Excerpted text:
┌────────

I walked into the interview with something that I can only describe as genuine excitement, which is not, for me, a particularly natural state.


Then — slowly, over the course of the conversation — something began to shift.

It was not a dramatic unraveling. No one was unkind. The people I met were thoughtful, clearly capable, and in their way, genuinely trying. But as the meeting progressed, it became evident that the organization had not yet fully decided what it was looking for — or, more precisely, that the role had been imagined before the structure that would support it had been built. They wanted, as I understood it, someone who could elevate content strategy, who could think at a higher level, who could bring coherence to the brand’s communication across channels. These are real ambitions. But the organizational conditions for that kind of work — the clarity of mandate, the internal architecture of decision-making, the readiness to receive and act on strategic input — were still forming.

I am not describing this as a criticism. Organizations growing beyond a certain stage often don’t know exactly what they need until they start meeting people. That is not malicious. It is simply the gap between where a brand wants to be and where it currently is — and that gap can feel very wide, from the inside of a room where you are trying to figure out what the conversation is actually about.

What I noticed, though, was something quieter: the slow, almost imperceptible loosening of the emotional connection I had walked in carrying.

Brand loyalty — real loyalty, not the kind maintained by a points system — is built on coherence. On the sustained feeling that a brand behaves the same way whether or not anyone is watching. When a brand that presents itself as intentional, values-driven, and human turns out to have an internal reality that is still catching up to its image, there is a particular kind of disappointment in that. Not anger. Not betrayal, exactly. Something more like the feeling of finishing a book that has been almost extraordinary — and finding that the last chapter doesn’t quite resolve, that somewhere in the writing the author lost the thread they had been pulling so carefully for three hundred pages.

You don’t resent the book. But you hold it a little differently on the way home.


At the end of the interview, they gave me a gift — a beautifully printed booklet about their sourcing philosophy, and a small product from their line. It was, genuinely, lovely. The kind of thing made with visible care, the kind of thing that under other circumstances might have deepened my already existing affection for the brand.

I held it on the way home and tried to locate what I was feeling.

It wasn’t resentment. It wasn’t even disillusionment, exactly. It was something more subtle — the strange experience of having invested real attention and genuine enthusiasm into something, and emerging from the encounter with a fraction of what I had carried in. The gift in my hands was beautiful. The story behind it was real. The farmers and the land and the slow work of building something honest — all of that remained true. And yet something had recalibrated, quietly and without my permission, inside the hour.

└────────

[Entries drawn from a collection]
┌────────

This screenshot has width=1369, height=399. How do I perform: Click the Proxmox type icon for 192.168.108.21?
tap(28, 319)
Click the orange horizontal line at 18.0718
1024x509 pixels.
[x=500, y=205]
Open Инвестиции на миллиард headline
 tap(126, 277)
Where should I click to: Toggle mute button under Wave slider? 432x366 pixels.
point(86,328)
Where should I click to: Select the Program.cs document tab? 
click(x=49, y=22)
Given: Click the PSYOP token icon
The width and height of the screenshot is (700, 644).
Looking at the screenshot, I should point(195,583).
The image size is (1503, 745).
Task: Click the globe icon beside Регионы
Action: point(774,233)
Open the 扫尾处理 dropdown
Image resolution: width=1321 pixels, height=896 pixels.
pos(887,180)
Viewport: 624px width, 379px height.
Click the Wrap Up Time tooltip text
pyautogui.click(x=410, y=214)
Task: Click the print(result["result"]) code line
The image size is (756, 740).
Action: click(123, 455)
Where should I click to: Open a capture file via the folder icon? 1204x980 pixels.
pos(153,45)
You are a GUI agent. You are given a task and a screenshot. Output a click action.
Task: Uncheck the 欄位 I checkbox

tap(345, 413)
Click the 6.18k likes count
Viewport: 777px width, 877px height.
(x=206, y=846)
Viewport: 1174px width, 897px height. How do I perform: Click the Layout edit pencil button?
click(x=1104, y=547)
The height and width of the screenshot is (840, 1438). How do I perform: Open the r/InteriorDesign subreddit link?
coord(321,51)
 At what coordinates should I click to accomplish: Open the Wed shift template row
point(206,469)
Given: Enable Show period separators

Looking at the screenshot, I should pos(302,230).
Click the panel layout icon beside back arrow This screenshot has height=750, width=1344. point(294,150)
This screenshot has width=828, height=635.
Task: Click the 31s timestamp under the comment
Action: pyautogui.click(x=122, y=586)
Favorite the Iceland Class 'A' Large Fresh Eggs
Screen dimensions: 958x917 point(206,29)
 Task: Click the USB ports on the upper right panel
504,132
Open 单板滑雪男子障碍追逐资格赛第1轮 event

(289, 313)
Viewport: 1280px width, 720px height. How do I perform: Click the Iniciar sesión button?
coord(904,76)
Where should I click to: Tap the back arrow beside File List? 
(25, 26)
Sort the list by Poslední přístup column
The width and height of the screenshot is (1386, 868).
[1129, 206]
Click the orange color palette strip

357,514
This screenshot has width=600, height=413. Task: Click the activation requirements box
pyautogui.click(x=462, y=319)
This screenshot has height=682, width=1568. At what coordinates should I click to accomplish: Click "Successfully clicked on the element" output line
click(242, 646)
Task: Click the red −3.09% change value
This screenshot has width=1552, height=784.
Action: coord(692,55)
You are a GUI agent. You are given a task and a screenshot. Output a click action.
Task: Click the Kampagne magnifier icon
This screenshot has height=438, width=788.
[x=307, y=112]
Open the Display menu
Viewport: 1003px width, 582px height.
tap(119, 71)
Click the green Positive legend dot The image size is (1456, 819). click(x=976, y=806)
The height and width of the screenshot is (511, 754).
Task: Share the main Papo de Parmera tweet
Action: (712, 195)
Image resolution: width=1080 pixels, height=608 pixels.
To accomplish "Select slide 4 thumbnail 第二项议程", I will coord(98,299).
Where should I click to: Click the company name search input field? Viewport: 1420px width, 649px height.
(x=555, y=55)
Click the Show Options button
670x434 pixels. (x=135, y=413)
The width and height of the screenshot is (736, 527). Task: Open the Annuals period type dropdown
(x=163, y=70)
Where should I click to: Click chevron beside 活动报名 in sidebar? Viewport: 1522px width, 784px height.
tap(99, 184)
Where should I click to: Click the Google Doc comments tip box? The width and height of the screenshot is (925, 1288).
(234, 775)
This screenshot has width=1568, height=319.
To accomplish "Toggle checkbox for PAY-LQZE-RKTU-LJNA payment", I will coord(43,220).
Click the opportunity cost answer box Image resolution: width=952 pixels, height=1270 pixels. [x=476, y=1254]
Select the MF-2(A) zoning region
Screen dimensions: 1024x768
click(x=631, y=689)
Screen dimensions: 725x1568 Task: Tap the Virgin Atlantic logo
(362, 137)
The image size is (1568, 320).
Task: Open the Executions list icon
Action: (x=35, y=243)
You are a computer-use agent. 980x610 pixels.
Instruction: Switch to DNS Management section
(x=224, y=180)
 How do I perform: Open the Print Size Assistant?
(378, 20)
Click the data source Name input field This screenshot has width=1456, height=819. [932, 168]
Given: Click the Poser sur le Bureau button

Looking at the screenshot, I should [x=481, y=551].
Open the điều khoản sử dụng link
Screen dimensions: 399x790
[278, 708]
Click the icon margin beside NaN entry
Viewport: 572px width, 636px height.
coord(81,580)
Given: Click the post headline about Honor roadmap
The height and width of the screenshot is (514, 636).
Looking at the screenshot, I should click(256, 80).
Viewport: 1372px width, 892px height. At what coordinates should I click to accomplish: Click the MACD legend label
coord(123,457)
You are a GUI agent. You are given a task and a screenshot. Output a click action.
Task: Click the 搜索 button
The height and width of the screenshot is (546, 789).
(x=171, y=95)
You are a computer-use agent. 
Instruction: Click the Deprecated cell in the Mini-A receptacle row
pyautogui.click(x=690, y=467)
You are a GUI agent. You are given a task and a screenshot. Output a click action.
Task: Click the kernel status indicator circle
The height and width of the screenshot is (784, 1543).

└────────

Goal of the exercise: Return the passage of the interview essay that starts with "What I noticed, though, was" and goes on through "three hundred pages.". The items have no connection to the interview essay.

Complete output:
What I noticed, though, was something quieter: the slow, almost imperceptible loosening of the emotional connection I had walked in carrying.

Brand loyalty — real loyalty, not the kind maintained by a points system — is built on coherence. On the sustained feeling that a brand behaves the same way whether or not anyone is watching. When a brand that presents itself as intentional, values-driven, and human turns out to have an internal reality that is still catching up to its image, there is a particular kind of disappointment in that. Not anger. Not betrayal, exactly. Something more like the feeling of finishing a book that has been almost extraordinary — and finding that the last chapter doesn’t quite resolve, that somewhere in the writing the author lost the thread they had been pulling so carefully for three hundred pages.